Why Kettlebell Workouts?

kettlebells workouts

Why Kettlebell Workouts?

Wondering what the benefits kettlebell workouts have over traditional free-weight workouts?

Andrea Du Cane, Master RKC, Director of Certifications, Dragon Door Publications and owner of Kettlebell Fitness, shares her insight on kettlebell workouts.


What do you like about kettlebell workouts?

Kettlebell workouts are functional and full-body, making them a very efficient tool for all your workout goals. You can spend as little as 10-15 minutes and get a full-body workout. The variety of sizes allows all populations to use them safely and effectively. And because they are relatively small, they don’t take up much space so you can use them in your home or office. All you need is a couple of different sizes, and you have the equivalent of a fully outfitted gym.

How do kettlebells improve strength? Are they better than conventional free weights?

Kettlebells have the same function as dumbbells, but better. You can use them for swings, presses, squats, deadlifts, bent presses, windmills, kettlebell carries, single-leg deadlifts, rows etc. A unique benefit over conventional weights is the design. The handle and “off-set” load makes the stabilizers work much harder since the load is not over the bone structure. This improves mobility as well as strength of the shoulder complex. And holding heavy double kettlebells in the rack position, activates the core and requires the body to work harder during front squats.

How do kettlebells improve endurance and how is it a cardio workout?

Because of the unique design kettlebells can be used for cardio conditioning as well as strength exercises. Kettlebells are unique because of the handle. The handle allows the kettlebell to be swung back between the legs and up again – for reps or time. The cardio demand on the body is remarkable because it’s your bodyweight PLUS the load of the kettlebell AND gravity on each rep. This is an advantage over running or cycling where you are only moving your body. It is truly the most effective HIIT type of endurance training.

Swinging or snatching for time with minimal rest creates a kind of muscular and cardio endurance hard to achieve with other exercises. Another unique advantage of kettlebells over other types of strength and conditioning training is the posterior chain loading during all the ballistic exercises (swing, clean and snatch). This ability to get the kettlebell back behind the hips optimizes glute, hip and lower body explosive power development. This is unique to the kettlebell and makes it a must for all types of athletes.

What are the benefits to grip strength?

Because of the handle, kettlebell training lends itself to farmer carries and bottom’s-up kettlebell holds and presses. Grip strength is not only necessary in active daily living, but weak grip strength has been shown to have a correlation for early death.  And a weak grip is also known to be associated with shoulder problems.

Do kettlebells help with balance?

Kettlebell exercises are intrinsically functional because of the “off-set” load to the handle. Many kettlebell exercises require the need for extra stability and balance. The placement of the handle and the relation of the kettlebell to the body demands more core and balance of the body.

What advice would you have for people who’ve never tried kettlebells?

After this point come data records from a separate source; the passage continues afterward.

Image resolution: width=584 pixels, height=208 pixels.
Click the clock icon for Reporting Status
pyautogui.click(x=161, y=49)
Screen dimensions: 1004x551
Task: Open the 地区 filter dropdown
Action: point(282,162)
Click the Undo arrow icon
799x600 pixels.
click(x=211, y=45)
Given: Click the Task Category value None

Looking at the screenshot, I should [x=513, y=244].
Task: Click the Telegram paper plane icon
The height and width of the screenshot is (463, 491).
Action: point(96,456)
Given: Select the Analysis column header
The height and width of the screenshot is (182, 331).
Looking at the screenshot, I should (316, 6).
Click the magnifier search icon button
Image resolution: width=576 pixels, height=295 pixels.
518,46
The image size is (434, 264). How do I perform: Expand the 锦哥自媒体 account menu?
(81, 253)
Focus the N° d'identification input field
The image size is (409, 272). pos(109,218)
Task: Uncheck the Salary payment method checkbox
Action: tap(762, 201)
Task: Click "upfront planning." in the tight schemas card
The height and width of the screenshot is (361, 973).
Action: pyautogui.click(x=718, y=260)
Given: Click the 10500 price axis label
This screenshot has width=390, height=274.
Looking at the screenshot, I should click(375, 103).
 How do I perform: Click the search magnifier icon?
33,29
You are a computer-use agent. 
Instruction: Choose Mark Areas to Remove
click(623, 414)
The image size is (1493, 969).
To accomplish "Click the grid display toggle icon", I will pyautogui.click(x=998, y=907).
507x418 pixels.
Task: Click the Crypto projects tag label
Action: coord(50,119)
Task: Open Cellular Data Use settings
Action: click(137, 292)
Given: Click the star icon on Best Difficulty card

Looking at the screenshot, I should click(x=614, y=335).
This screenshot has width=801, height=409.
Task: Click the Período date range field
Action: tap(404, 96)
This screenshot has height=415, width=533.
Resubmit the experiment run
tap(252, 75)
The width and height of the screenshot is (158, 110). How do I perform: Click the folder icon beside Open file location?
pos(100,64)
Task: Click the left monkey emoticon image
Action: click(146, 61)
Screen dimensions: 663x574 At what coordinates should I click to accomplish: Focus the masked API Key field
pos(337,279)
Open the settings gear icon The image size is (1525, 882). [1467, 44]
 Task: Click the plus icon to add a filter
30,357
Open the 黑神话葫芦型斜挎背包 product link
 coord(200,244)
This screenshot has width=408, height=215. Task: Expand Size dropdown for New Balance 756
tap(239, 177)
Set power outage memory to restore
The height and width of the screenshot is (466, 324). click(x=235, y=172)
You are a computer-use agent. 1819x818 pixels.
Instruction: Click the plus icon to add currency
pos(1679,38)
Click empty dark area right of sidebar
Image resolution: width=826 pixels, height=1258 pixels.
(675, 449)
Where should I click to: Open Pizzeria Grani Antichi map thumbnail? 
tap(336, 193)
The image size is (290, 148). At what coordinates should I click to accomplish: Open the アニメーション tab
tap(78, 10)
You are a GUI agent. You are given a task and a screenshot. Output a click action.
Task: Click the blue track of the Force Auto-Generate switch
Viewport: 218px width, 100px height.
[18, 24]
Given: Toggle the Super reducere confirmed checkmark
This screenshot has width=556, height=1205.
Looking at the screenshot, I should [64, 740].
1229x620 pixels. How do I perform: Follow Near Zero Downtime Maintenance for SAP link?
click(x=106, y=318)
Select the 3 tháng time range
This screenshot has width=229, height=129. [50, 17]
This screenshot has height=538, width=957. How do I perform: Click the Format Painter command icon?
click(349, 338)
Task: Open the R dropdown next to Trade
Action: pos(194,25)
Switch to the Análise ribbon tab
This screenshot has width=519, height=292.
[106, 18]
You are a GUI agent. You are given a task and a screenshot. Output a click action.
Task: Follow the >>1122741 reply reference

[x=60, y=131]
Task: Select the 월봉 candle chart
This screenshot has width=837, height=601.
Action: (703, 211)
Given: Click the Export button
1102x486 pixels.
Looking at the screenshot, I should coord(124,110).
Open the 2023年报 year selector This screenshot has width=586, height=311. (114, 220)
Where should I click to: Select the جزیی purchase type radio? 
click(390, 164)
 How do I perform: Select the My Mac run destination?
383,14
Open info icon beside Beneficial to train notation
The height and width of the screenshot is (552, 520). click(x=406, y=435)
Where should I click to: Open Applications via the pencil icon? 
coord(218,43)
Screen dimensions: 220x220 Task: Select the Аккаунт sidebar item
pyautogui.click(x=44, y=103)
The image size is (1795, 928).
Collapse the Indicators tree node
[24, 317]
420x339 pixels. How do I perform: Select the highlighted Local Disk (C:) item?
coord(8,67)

I recommend finding an HKC/RKC certified trainer or HardstyleFit trained instructor to establish good movement and an understanding of the principles of kettlebell training. Because of the unusual demand on the body, proper technique is very important to prevent injury and produce maximal results. Once you have the basics down you will be able to use them on your own. With the many different fitness apps available, you will be able to get the most effective workouts with one simple tool.